What needs to be done
The entries need to be copied exactly.

[Stored data]
------------------------------------------------
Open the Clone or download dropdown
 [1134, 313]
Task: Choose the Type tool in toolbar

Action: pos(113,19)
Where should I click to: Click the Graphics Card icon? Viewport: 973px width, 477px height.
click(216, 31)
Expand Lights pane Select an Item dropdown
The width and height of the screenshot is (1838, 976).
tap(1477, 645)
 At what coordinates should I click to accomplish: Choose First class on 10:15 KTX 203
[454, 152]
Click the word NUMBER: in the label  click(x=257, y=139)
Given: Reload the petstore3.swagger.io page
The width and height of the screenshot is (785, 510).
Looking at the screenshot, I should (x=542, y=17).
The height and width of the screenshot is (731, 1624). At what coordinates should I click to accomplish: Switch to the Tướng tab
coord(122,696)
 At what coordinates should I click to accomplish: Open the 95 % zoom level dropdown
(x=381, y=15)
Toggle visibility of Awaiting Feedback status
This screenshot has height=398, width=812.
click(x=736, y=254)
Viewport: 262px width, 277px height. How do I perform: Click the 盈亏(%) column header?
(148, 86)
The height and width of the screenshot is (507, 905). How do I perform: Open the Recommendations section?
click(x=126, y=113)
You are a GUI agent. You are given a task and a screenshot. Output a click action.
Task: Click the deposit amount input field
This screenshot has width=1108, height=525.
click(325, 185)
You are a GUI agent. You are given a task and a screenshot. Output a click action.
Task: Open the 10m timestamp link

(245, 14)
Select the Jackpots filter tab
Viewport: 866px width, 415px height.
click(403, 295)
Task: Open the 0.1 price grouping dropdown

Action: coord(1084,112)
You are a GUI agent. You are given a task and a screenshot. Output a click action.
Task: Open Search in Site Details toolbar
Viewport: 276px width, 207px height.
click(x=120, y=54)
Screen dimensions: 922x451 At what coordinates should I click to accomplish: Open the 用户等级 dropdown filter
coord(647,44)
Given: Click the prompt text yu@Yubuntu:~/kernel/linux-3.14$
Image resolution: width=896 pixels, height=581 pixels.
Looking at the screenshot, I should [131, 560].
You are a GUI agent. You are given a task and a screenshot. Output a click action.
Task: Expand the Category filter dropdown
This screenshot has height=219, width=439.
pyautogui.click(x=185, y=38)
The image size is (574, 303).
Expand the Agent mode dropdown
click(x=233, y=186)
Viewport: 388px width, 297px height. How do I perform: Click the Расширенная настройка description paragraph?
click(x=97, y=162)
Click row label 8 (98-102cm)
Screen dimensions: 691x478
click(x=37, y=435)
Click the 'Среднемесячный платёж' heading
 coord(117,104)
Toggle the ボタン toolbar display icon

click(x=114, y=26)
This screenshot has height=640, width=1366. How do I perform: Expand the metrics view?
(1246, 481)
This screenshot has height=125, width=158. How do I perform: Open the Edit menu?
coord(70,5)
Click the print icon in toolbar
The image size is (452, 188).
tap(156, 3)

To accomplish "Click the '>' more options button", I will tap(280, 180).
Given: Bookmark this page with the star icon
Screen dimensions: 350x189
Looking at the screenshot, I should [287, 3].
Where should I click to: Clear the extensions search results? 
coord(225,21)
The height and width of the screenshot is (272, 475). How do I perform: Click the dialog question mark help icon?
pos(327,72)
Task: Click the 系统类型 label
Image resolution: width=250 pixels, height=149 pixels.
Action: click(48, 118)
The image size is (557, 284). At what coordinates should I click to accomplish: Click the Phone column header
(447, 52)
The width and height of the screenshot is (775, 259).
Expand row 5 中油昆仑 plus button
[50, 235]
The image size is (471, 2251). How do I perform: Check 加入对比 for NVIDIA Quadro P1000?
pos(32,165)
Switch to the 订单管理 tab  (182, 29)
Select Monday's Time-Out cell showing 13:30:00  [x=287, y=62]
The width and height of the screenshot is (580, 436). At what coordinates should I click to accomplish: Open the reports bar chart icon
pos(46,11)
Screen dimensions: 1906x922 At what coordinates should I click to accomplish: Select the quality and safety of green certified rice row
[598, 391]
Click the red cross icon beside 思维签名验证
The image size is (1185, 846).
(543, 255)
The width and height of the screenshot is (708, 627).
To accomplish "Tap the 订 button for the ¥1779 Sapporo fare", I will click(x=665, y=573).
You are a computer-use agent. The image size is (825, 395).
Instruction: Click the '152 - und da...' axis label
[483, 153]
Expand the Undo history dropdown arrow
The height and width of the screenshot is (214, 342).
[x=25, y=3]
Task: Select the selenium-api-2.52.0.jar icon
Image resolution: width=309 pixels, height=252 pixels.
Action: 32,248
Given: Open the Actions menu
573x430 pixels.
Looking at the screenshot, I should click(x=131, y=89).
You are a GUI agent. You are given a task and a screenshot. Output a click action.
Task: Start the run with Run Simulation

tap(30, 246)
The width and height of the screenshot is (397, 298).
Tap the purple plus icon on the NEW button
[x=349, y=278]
------------------------------------------------
Output below
Open the Clone or download dropdown
 [1134, 313]
Task: Choose the Type tool in toolbar

Action: pos(113,19)
Where should I click to: Click the Graphics Card icon? Viewport: 973px width, 477px height.
click(216, 31)
Expand Lights pane Select an Item dropdown
The width and height of the screenshot is (1838, 976).
tap(1477, 645)
 At what coordinates should I click to accomplish: Choose First class on 10:15 KTX 203
[454, 152]
Click the word NUMBER: in the label  click(x=257, y=139)
Given: Reload the petstore3.swagger.io page
The width and height of the screenshot is (785, 510).
Looking at the screenshot, I should (x=542, y=17).
The height and width of the screenshot is (731, 1624). At what coordinates should I click to accomplish: Switch to the Tướng tab
coord(122,696)
 At what coordinates should I click to accomplish: Open the 95 % zoom level dropdown
(x=381, y=15)
Toggle visibility of Awaiting Feedback status
This screenshot has height=398, width=812.
click(x=736, y=254)
Viewport: 262px width, 277px height. How do I perform: Click the 盈亏(%) column header?
(148, 86)
The height and width of the screenshot is (507, 905). How do I perform: Open the Recommendations section?
click(x=126, y=113)
You are a GUI agent. You are given a task and a screenshot. Output a click action.
Task: Click the deposit amount input field
This screenshot has width=1108, height=525.
click(325, 185)
You are a GUI agent. You are given a task and a screenshot. Output a click action.
Task: Open the 10m timestamp link

(245, 14)
Select the Jackpots filter tab
Viewport: 866px width, 415px height.
click(403, 295)
Task: Open the 0.1 price grouping dropdown

Action: coord(1084,112)
You are a GUI agent. You are given a task and a screenshot. Output a click action.
Task: Open Search in Site Details toolbar
Viewport: 276px width, 207px height.
click(x=120, y=54)
Screen dimensions: 922x451 At what coordinates should I click to accomplish: Open the 用户等级 dropdown filter
coord(647,44)
Given: Click the prompt text yu@Yubuntu:~/kernel/linux-3.14$
Image resolution: width=896 pixels, height=581 pixels.
Looking at the screenshot, I should [131, 560].
You are a GUI agent. You are given a task and a screenshot. Output a click action.
Task: Expand the Category filter dropdown
This screenshot has height=219, width=439.
pyautogui.click(x=185, y=38)
The image size is (574, 303).
Expand the Agent mode dropdown
click(x=233, y=186)
Viewport: 388px width, 297px height. How do I perform: Click the Расширенная настройка description paragraph?
click(x=97, y=162)
Click row label 8 (98-102cm)
Screen dimensions: 691x478
click(x=37, y=435)
Click the 'Среднемесячный платёж' heading
 coord(117,104)
Toggle the ボタン toolbar display icon

click(x=114, y=26)
This screenshot has height=640, width=1366. How do I perform: Expand the metrics view?
(1246, 481)
This screenshot has height=125, width=158. How do I perform: Open the Edit menu?
coord(70,5)
Click the print icon in toolbar
The image size is (452, 188).
tap(156, 3)

To accomplish "Click the '>' more options button", I will tap(280, 180).
Given: Bookmark this page with the star icon
Screen dimensions: 350x189
Looking at the screenshot, I should [287, 3].
Where should I click to: Clear the extensions search results? 
coord(225,21)
The height and width of the screenshot is (272, 475). How do I perform: Click the dialog question mark help icon?
pos(327,72)
Task: Click the 系统类型 label
Image resolution: width=250 pixels, height=149 pixels.
Action: click(48, 118)
The image size is (557, 284). At what coordinates should I click to accomplish: Click the Phone column header
(447, 52)
The width and height of the screenshot is (775, 259).
Expand row 5 中油昆仑 plus button
[50, 235]
The image size is (471, 2251). How do I perform: Check 加入对比 for NVIDIA Quadro P1000?
pos(32,165)
Switch to the 订单管理 tab  (182, 29)
Select Monday's Time-Out cell showing 13:30:00  [x=287, y=62]
The width and height of the screenshot is (580, 436). At what coordinates should I click to accomplish: Open the reports bar chart icon
pos(46,11)
Screen dimensions: 1906x922 At what coordinates should I click to accomplish: Select the quality and safety of green certified rice row
[598, 391]
Click the red cross icon beside 思维签名验证
The image size is (1185, 846).
(543, 255)
The width and height of the screenshot is (708, 627).
To accomplish "Tap the 订 button for the ¥1779 Sapporo fare", I will click(x=665, y=573).
You are a computer-use agent. The image size is (825, 395).
Instruction: Click the '152 - und da...' axis label
[483, 153]
Expand the Undo history dropdown arrow
The height and width of the screenshot is (214, 342).
[x=25, y=3]
Task: Select the selenium-api-2.52.0.jar icon
Image resolution: width=309 pixels, height=252 pixels.
Action: 32,248
Given: Open the Actions menu
573x430 pixels.
Looking at the screenshot, I should click(x=131, y=89).
You are a GUI agent. You are given a task and a screenshot. Output a click action.
Task: Start the run with Run Simulation

tap(30, 246)
The width and height of the screenshot is (397, 298).
Tap the purple plus icon on the NEW button
[x=349, y=278]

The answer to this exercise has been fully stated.